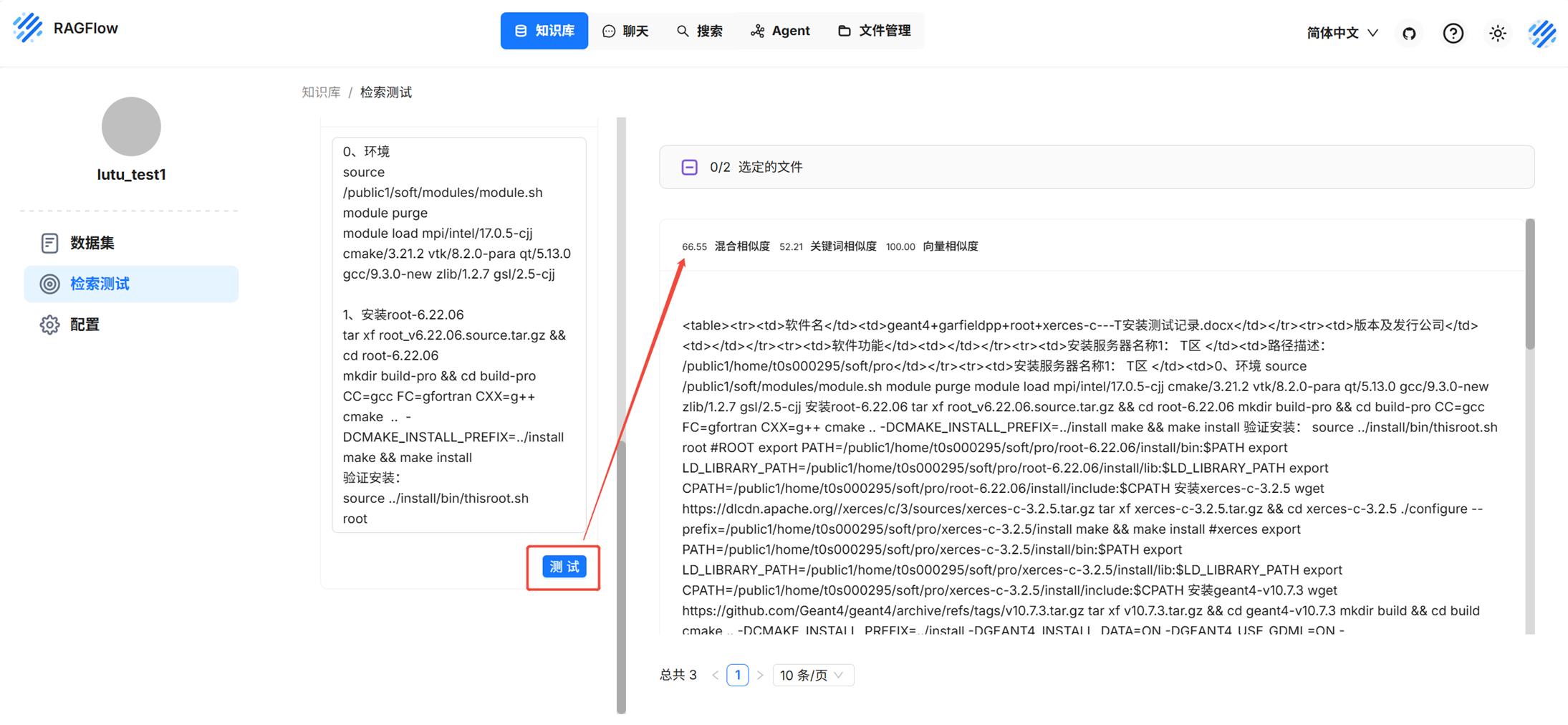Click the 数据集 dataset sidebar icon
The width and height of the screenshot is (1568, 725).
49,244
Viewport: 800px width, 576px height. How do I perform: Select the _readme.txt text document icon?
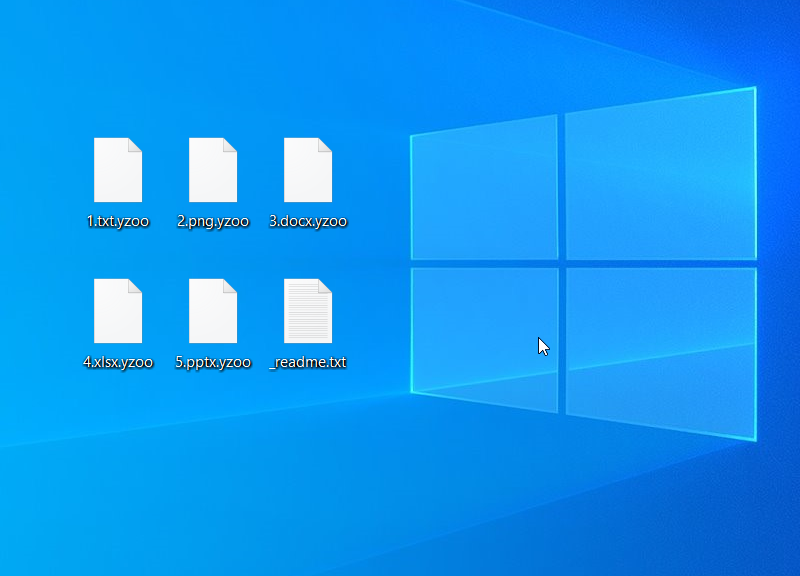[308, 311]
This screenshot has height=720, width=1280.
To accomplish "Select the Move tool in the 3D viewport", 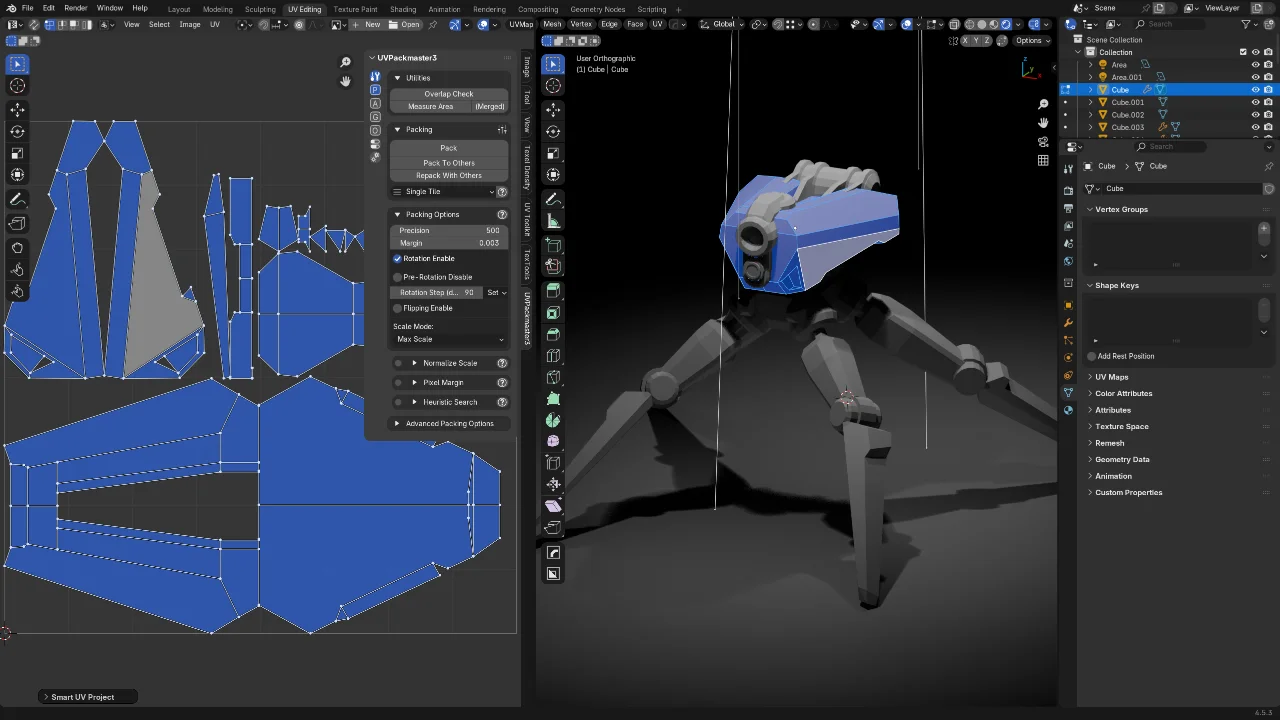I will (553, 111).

Problem description: Extract each line of the listing that contains the word "width".

Answer:
The width and height of the screenshot is (1568, 725).
Viewport: 800px width, 576px height. How do I perform: Select the _readme.txt text document icon?
This screenshot has height=720, width=1280.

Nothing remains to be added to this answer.